# Page extract
Call Me Chaps, Part 2

The next morning we woke, ate breakfast, choked down instant coffee and got back on the trail by around 7:30.  The rain had ended for the trip but we didn't know that then, and we were ready to throw on our foulies in a moment's notice.  

We came to the end of section 3, tidied up in the Little Scraggy trailhead restroom and continued on to the infamous section 2, where some asshole human started the Buffalo Creek fire in 1996, clearing out 12,000 acres of Pike National Forest.  The landscape still looks pretty raped nearly 20 years later, but for lack of forest it does make for nice, unobstructed views of the mountains.

After crossing a forest road, the trail passes by a firehouse that has a water spigot available to all hikers. Linda and I decided to top our water off, even though we we would soon come across the water we stashed when driving up to the starting point two days earlier.  I accidentally dropped one of the one-liter plastic bottles I was carrying and it exploded when it hit the ground.  I still had another bottle and the two-liter dirty water bag (the pre-filtered water bag) so it wasn't an issue. We caught up with Dick and Anne and made  our way through a few miles of landscape like I've never seen--alien, kind of, but trying to be earth-like.

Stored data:
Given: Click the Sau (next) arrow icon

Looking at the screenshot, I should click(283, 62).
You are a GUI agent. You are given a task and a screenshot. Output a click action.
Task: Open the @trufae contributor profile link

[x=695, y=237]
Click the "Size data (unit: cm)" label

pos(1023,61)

# Exercise details
Condense the paragraph of the hiking account that begins "After crossing a forest road" into a short bulleted list that keeps its main facts.

# Completed task
- Past a forest road, the trail passes a firehouse with a water spigot open to all hikers.
- Linda and the writer topped off their water there, although they would soon reach the water they had stashed two days earlier while driving to the starting point.
- One of the writer's one-liter plastic bottles was dropped and exploded on the ground. This caused no problem because another bottle and the two-liter dirty water bag remained.
- They caught up with Dick and Anne and hiked several miles through a landscape that seemed alien but earth-like.